WHAT IS EXPECTED >>
Copy out the following data line for line, keeping every character unchanged.

LISTED RECORDS >>
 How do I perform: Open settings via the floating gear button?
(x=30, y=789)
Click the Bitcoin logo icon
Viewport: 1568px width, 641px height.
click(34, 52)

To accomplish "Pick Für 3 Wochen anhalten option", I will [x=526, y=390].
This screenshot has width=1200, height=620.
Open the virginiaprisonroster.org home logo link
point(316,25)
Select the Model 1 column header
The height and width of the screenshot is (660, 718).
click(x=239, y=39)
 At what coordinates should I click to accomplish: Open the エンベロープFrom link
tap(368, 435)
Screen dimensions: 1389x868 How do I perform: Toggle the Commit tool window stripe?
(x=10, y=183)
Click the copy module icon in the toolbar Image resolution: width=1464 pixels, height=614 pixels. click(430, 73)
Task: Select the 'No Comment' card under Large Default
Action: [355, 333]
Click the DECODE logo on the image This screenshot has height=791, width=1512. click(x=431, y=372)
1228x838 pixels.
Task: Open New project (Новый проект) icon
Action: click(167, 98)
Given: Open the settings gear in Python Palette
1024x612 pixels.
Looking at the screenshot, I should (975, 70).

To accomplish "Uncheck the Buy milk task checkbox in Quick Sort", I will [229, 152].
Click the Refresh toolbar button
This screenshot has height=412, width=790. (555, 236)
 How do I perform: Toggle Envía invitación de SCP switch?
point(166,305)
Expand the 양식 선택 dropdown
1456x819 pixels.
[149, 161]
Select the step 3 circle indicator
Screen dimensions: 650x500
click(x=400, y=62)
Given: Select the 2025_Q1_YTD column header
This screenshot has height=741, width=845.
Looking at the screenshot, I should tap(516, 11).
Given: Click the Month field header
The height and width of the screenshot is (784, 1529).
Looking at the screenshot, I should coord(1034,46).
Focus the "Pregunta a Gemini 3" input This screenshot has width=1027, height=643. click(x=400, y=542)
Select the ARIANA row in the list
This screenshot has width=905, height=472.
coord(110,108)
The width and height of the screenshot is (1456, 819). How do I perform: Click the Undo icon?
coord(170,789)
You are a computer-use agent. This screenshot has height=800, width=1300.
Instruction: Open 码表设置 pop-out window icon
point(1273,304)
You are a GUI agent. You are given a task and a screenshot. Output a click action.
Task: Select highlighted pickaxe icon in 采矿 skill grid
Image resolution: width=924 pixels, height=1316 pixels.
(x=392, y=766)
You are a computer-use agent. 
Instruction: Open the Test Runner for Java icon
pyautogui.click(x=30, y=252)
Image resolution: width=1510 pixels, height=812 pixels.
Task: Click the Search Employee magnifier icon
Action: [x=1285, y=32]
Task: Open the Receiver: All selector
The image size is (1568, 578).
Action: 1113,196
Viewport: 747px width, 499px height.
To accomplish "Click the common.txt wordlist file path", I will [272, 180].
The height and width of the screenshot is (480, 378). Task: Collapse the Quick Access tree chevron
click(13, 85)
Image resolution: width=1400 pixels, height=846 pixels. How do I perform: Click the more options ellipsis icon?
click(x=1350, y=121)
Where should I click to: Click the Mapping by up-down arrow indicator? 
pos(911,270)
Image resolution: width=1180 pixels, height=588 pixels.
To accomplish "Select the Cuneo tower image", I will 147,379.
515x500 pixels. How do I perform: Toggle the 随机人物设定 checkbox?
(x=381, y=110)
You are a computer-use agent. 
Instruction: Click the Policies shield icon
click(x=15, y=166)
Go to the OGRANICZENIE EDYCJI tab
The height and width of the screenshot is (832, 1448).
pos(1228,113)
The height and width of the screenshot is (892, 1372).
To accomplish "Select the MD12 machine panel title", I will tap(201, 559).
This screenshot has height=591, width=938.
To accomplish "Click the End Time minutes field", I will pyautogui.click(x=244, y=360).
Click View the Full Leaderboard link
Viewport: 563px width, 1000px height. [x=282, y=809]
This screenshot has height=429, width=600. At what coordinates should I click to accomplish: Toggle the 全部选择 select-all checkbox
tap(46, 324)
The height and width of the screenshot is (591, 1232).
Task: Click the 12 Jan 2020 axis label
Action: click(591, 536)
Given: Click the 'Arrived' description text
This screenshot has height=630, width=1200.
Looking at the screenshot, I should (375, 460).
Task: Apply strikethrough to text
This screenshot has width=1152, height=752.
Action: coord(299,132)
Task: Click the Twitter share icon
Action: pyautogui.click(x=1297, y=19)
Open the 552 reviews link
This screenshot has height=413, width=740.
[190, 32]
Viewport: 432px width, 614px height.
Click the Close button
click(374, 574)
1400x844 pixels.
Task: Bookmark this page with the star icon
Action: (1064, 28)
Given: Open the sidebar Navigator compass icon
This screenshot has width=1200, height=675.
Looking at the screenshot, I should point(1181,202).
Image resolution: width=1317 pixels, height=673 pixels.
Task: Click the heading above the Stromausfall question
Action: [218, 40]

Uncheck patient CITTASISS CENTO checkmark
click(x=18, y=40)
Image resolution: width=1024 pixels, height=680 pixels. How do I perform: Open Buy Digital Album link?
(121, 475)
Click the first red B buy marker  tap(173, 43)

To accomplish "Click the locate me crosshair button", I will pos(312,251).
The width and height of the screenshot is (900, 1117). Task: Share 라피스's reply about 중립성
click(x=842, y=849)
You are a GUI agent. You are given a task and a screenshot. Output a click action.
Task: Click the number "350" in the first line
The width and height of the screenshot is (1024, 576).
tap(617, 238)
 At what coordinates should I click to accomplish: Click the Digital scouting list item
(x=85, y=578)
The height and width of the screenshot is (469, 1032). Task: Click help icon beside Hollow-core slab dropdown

RESULT FOR THIS TASK >>
 How do I perform: Open settings via the floating gear button?
(x=30, y=789)
Click the Bitcoin logo icon
Viewport: 1568px width, 641px height.
click(34, 52)

To accomplish "Pick Für 3 Wochen anhalten option", I will [x=526, y=390].
This screenshot has width=1200, height=620.
Open the virginiaprisonroster.org home logo link
point(316,25)
Select the Model 1 column header
The height and width of the screenshot is (660, 718).
click(x=239, y=39)
 At what coordinates should I click to accomplish: Open the エンベロープFrom link
tap(368, 435)
Screen dimensions: 1389x868 How do I perform: Toggle the Commit tool window stripe?
(x=10, y=183)
Click the copy module icon in the toolbar Image resolution: width=1464 pixels, height=614 pixels. click(430, 73)
Task: Select the 'No Comment' card under Large Default
Action: [355, 333]
Click the DECODE logo on the image This screenshot has height=791, width=1512. click(x=431, y=372)
1228x838 pixels.
Task: Open New project (Новый проект) icon
Action: click(167, 98)
Given: Open the settings gear in Python Palette
1024x612 pixels.
Looking at the screenshot, I should (975, 70).

To accomplish "Uncheck the Buy milk task checkbox in Quick Sort", I will [229, 152].
Click the Refresh toolbar button
This screenshot has height=412, width=790. (555, 236)
 How do I perform: Toggle Envía invitación de SCP switch?
point(166,305)
Expand the 양식 선택 dropdown
1456x819 pixels.
[149, 161]
Select the step 3 circle indicator
Screen dimensions: 650x500
click(x=400, y=62)
Given: Select the 2025_Q1_YTD column header
This screenshot has height=741, width=845.
Looking at the screenshot, I should tap(516, 11).
Given: Click the Month field header
The height and width of the screenshot is (784, 1529).
Looking at the screenshot, I should coord(1034,46).
Focus the "Pregunta a Gemini 3" input This screenshot has width=1027, height=643. click(x=400, y=542)
Select the ARIANA row in the list
This screenshot has width=905, height=472.
coord(110,108)
The width and height of the screenshot is (1456, 819). How do I perform: Click the Undo icon?
coord(170,789)
You are a computer-use agent. This screenshot has height=800, width=1300.
Instruction: Open 码表设置 pop-out window icon
point(1273,304)
You are a GUI agent. You are given a task and a screenshot. Output a click action.
Task: Select highlighted pickaxe icon in 采矿 skill grid
Image resolution: width=924 pixels, height=1316 pixels.
(x=392, y=766)
You are a computer-use agent. 
Instruction: Open the Test Runner for Java icon
pyautogui.click(x=30, y=252)
Image resolution: width=1510 pixels, height=812 pixels.
Task: Click the Search Employee magnifier icon
Action: [x=1285, y=32]
Task: Open the Receiver: All selector
The image size is (1568, 578).
Action: 1113,196
Viewport: 747px width, 499px height.
To accomplish "Click the common.txt wordlist file path", I will [272, 180].
The height and width of the screenshot is (480, 378). Task: Collapse the Quick Access tree chevron
click(13, 85)
Image resolution: width=1400 pixels, height=846 pixels. How do I perform: Click the more options ellipsis icon?
click(x=1350, y=121)
Where should I click to: Click the Mapping by up-down arrow indicator? 
pos(911,270)
Image resolution: width=1180 pixels, height=588 pixels.
To accomplish "Select the Cuneo tower image", I will 147,379.
515x500 pixels. How do I perform: Toggle the 随机人物设定 checkbox?
(x=381, y=110)
You are a computer-use agent. 
Instruction: Click the Policies shield icon
click(x=15, y=166)
Go to the OGRANICZENIE EDYCJI tab
The height and width of the screenshot is (832, 1448).
pos(1228,113)
The height and width of the screenshot is (892, 1372).
To accomplish "Select the MD12 machine panel title", I will tap(201, 559).
This screenshot has height=591, width=938.
To accomplish "Click the End Time minutes field", I will pyautogui.click(x=244, y=360).
Click View the Full Leaderboard link
Viewport: 563px width, 1000px height. [x=282, y=809]
This screenshot has height=429, width=600. At what coordinates should I click to accomplish: Toggle the 全部选择 select-all checkbox
tap(46, 324)
The height and width of the screenshot is (591, 1232).
Task: Click the 12 Jan 2020 axis label
Action: click(591, 536)
Given: Click the 'Arrived' description text
This screenshot has height=630, width=1200.
Looking at the screenshot, I should (375, 460).
Task: Apply strikethrough to text
This screenshot has width=1152, height=752.
Action: coord(299,132)
Task: Click the Twitter share icon
Action: pyautogui.click(x=1297, y=19)
Open the 552 reviews link
This screenshot has height=413, width=740.
[190, 32]
Viewport: 432px width, 614px height.
Click the Close button
click(374, 574)
1400x844 pixels.
Task: Bookmark this page with the star icon
Action: (1064, 28)
Given: Open the sidebar Navigator compass icon
This screenshot has width=1200, height=675.
Looking at the screenshot, I should point(1181,202).
Image resolution: width=1317 pixels, height=673 pixels.
Task: Click the heading above the Stromausfall question
Action: [218, 40]

Uncheck patient CITTASISS CENTO checkmark
click(x=18, y=40)
Image resolution: width=1024 pixels, height=680 pixels. How do I perform: Open Buy Digital Album link?
(121, 475)
Click the first red B buy marker  tap(173, 43)

To accomplish "Click the locate me crosshair button", I will pos(312,251).
The width and height of the screenshot is (900, 1117). Task: Share 라피스's reply about 중립성
click(x=842, y=849)
You are a GUI agent. You are given a task and a screenshot. Output a click action.
Task: Click the number "350" in the first line
The width and height of the screenshot is (1024, 576).
tap(617, 238)
 At what coordinates should I click to accomplish: Click the Digital scouting list item
(x=85, y=578)
The height and width of the screenshot is (469, 1032). Task: Click help icon beside Hollow-core slab dropdown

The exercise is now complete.